* Start DATA IN THIS EXERCISE *

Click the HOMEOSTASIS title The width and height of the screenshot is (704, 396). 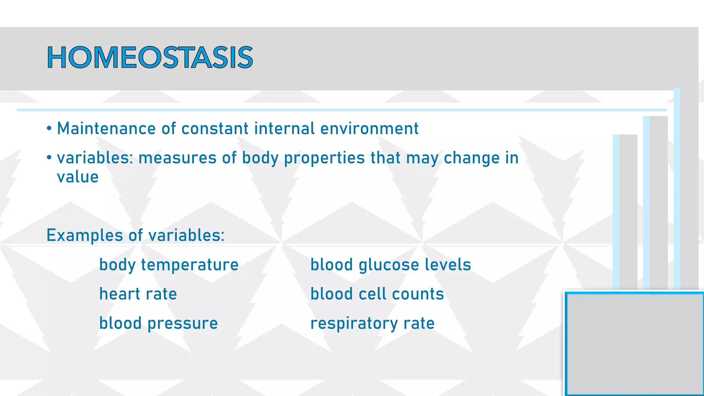(150, 57)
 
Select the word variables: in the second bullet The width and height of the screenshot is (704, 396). (95, 158)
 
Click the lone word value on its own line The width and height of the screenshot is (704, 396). (78, 177)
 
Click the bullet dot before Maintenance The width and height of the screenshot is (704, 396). (49, 129)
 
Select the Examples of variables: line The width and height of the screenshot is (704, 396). (135, 235)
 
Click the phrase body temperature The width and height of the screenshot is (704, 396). (169, 265)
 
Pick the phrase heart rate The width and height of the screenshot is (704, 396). (138, 294)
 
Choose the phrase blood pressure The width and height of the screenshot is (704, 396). (158, 323)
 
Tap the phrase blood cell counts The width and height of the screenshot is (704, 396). (377, 294)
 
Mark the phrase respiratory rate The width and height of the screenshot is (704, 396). (372, 323)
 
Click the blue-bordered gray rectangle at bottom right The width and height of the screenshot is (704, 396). (634, 344)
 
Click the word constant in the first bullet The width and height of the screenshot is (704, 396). (215, 129)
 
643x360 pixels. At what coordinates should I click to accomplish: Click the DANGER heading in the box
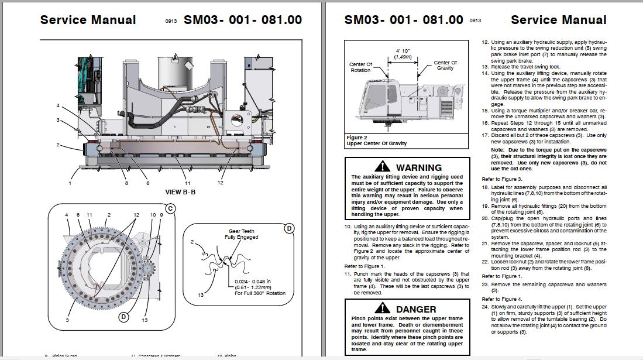point(415,309)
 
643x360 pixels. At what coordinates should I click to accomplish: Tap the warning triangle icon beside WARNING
point(383,167)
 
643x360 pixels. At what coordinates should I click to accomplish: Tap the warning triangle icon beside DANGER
point(383,308)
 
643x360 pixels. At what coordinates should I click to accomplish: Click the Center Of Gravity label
point(445,65)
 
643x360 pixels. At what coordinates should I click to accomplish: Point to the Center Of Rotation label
point(360,67)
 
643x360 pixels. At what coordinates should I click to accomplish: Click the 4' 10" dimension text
point(402,51)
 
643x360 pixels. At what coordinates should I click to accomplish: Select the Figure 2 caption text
point(377,140)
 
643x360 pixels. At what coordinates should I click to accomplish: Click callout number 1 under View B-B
point(69,183)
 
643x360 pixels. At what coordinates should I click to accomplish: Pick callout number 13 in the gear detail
point(200,294)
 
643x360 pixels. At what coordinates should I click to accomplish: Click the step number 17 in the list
point(485,135)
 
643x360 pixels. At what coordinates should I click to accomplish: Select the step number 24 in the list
point(485,307)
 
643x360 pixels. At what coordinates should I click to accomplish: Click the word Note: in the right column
point(497,150)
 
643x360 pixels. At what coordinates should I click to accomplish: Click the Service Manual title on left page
point(88,20)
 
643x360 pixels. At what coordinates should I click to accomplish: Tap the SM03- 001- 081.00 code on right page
point(404,20)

* End DATA IN THIS EXERCISE *

**AIM:** Extract verbatim the lines of the data above, from the line containing "Click the 4'" up to and including the line containing "point(69,183)".

**ANSWER FOR THE TASK:**
643x360 pixels. At what coordinates should I click to accomplish: Click the 4' 10" dimension text
point(402,51)
 
643x360 pixels. At what coordinates should I click to accomplish: Select the Figure 2 caption text
point(377,140)
 
643x360 pixels. At what coordinates should I click to accomplish: Click callout number 1 under View B-B
point(69,183)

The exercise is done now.